Fascicolo del fabbricato, diagnostica speditiva e archivio unico: cosa ne pensano gli ingegneri?

Dal CNI il parere degli ingegneri sull’efficacia del fascicolo del fabbricato, diagnostica speditiva e archivio unico: al fascicolo è attribuita maggiore efficacia

Il Centro Studi CNI ha effettuato un’indagine tra gli ingegneri italiani al fine di conoscere l’opinione e il livello di conoscenza circa i 3 strumenti individuati nel Rapporto sulla Promozione della sicurezza dai Rischi naturali del Patrimonio abitativo.

Rapporto Casa Italia sui rischi naturali

Il Rapporto elaborato nel mese di giugno 2017 dalla Struttura di Missione Casa Italia fornisce l’analisi della situazione esistente e le indicazioni operative per perseguire, in futuro, la prevenzione dei rischi naturali.

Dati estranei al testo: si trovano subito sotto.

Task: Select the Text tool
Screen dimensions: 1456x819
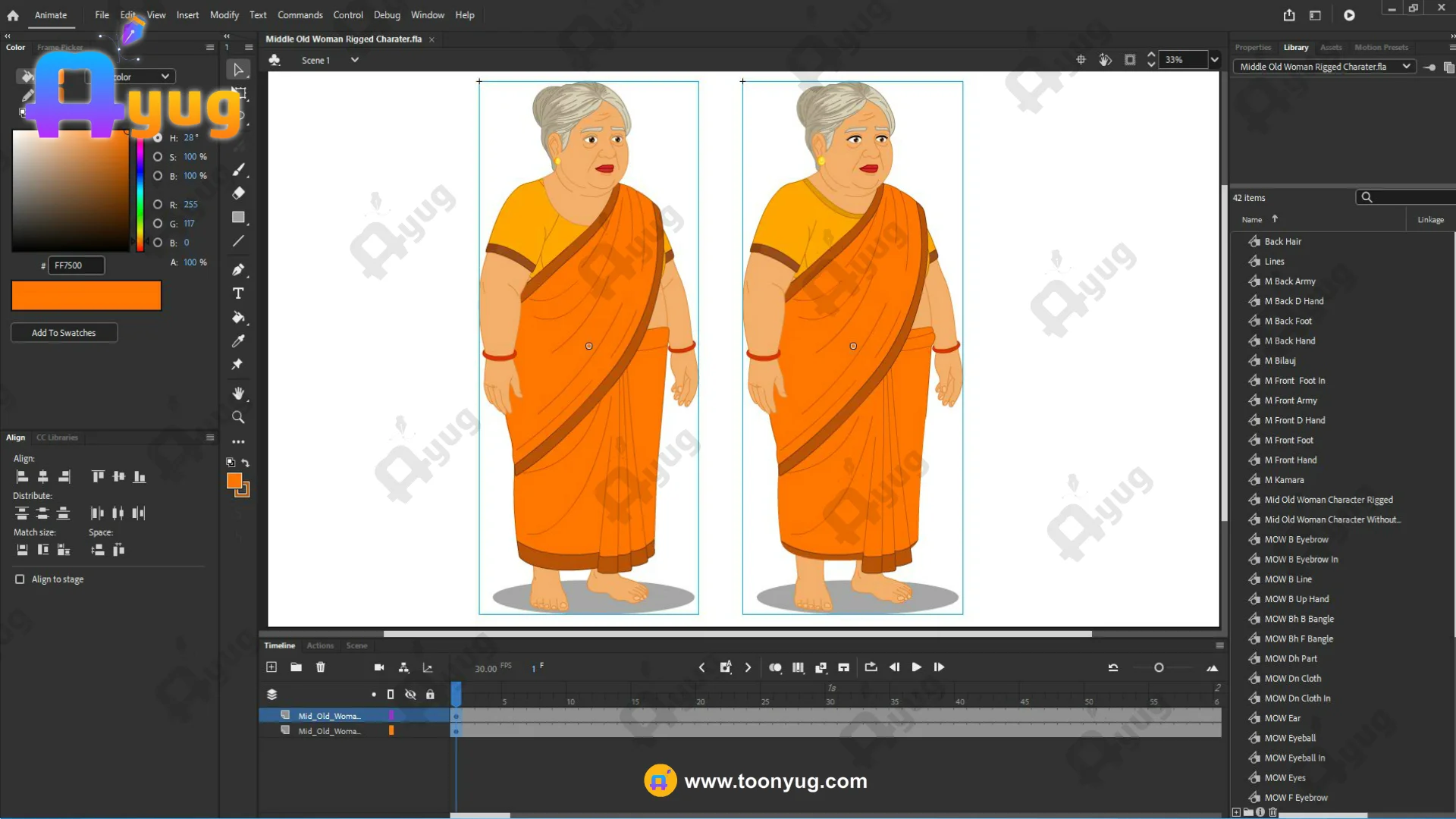Action: [x=238, y=293]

Partendo dal presupposto che occorre disporre di un quadro informativo dettagliato sullo stato del patrimonio edilizio e sui diversi livelli di rischio cui esso è sottoposto, il Rapporto individua i 3 possibili strumenti per intervenire in tale fase preliminare, ossia:

  • un intervento di diagnostica speditiva, con oneri a carico dello Stato nelle aree ad elevato rischio sismico
  • la redazione del fascicolo del fabbricato, il documento di raccolta di tutte le informazioni disponibili per ciascun edificio
  • l’implementazione dell’archivio unico delle informazioni sui fabbricati, attraverso il quale portare ad unità molteplici banche dati e archivi sul patrimonio edilizio nazionale

Indagine CNI

Dall’indagine effettuata dal Centro studi del CNI a fine 2017 su un campione di oltre 4.000 ingegneri è emerso che, in parte, le opinioni degli ingegneri divergono da quelle del Governo.

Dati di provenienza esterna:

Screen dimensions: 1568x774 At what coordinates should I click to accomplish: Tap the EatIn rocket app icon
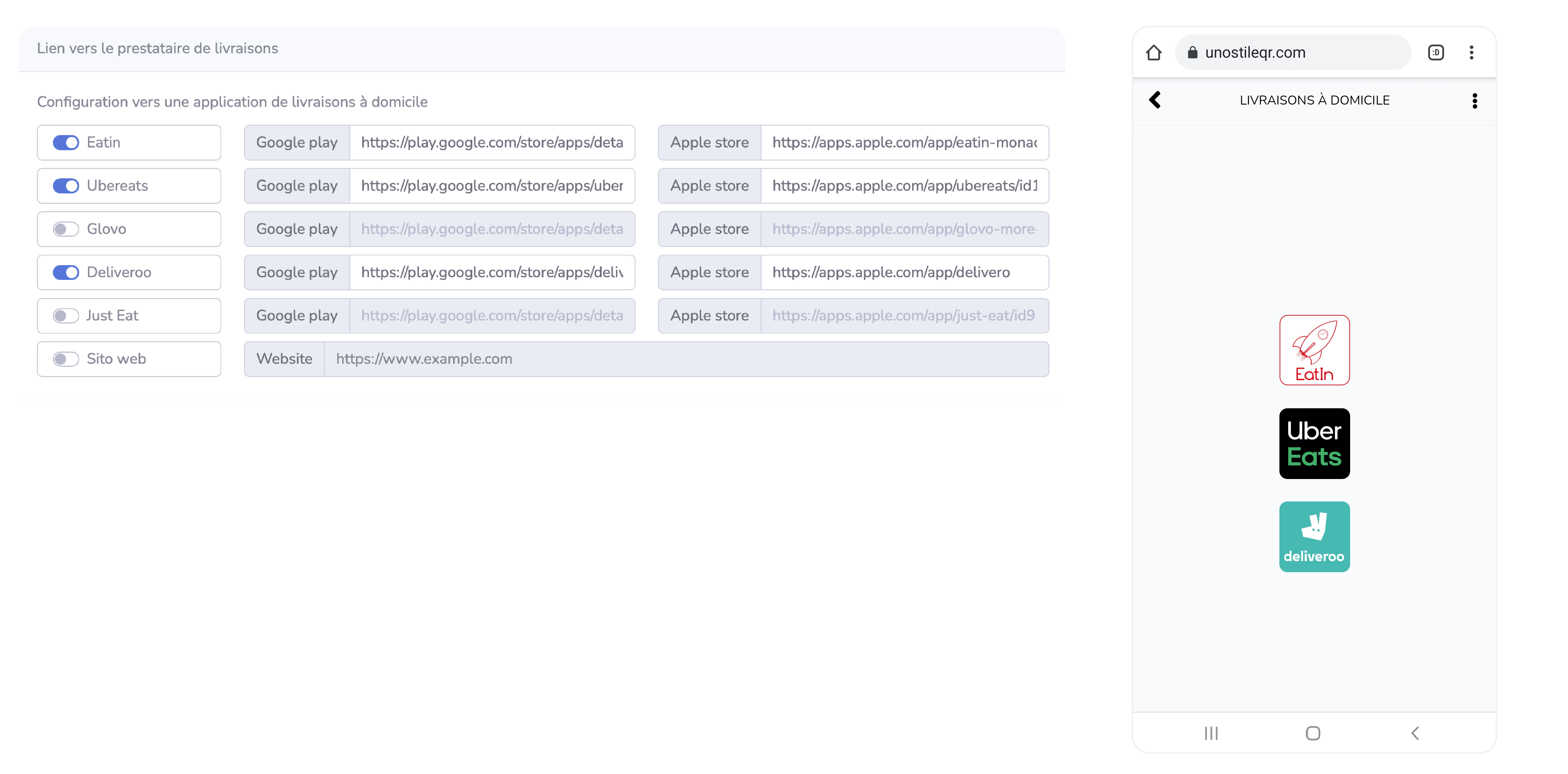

In merito ai 3 possibili metodi individuati nel Rapporto di Casa Italia per conoscere il livello di rischio cui sono esposti gli immobili, così si sono espressi gli ingegneri iscritti all’Albo sulla:

  • diagnostica speditiva proposta dalla Struttura di Missione Casa Italia
  • sull’opportunità di introdurre il fascicolo del fabbricato in modo estensivo
  • sull’utilità di un archivio informatizzato sulla vulnerabilità del patrimonio edilizio

Diagnostica preventiva

L’indagine ha evidenziato che il 38,3%, non sappia con esattezza cosa sia lo strumento conoscitivo della diagnostica speditiva.

Fascicolo del fabbricato

Diversa è invece l’opinione circa il fascicolo del fabbricato: il 65,2% degli ingegneri lo ritiene opportuno e necessario. Le percentuali più elevate di chi considera necessario un uso sistematico del fascicolo del fabbricato si rilevano al Centro ed al Sud Italia.

Archivio unico

Infine, il 61% degli ingegneri ritiene importante la predisposizione ed implementazione di un archivio informatizzato unico, presso il quale fare confluire le informazioni relative al patrimonio edilizio ed alla sua vulnerabilità.

In definitiva, tra i diversi strumenti di analisi e di indagine per l’acquisizione di dati utili a definire un quadro chiaro di messa in sicurezza del patrimonio edilizio, il fascicolo del fabbricato continua ad essere quello a cui i tecnici attribuiscono maggiore efficacia.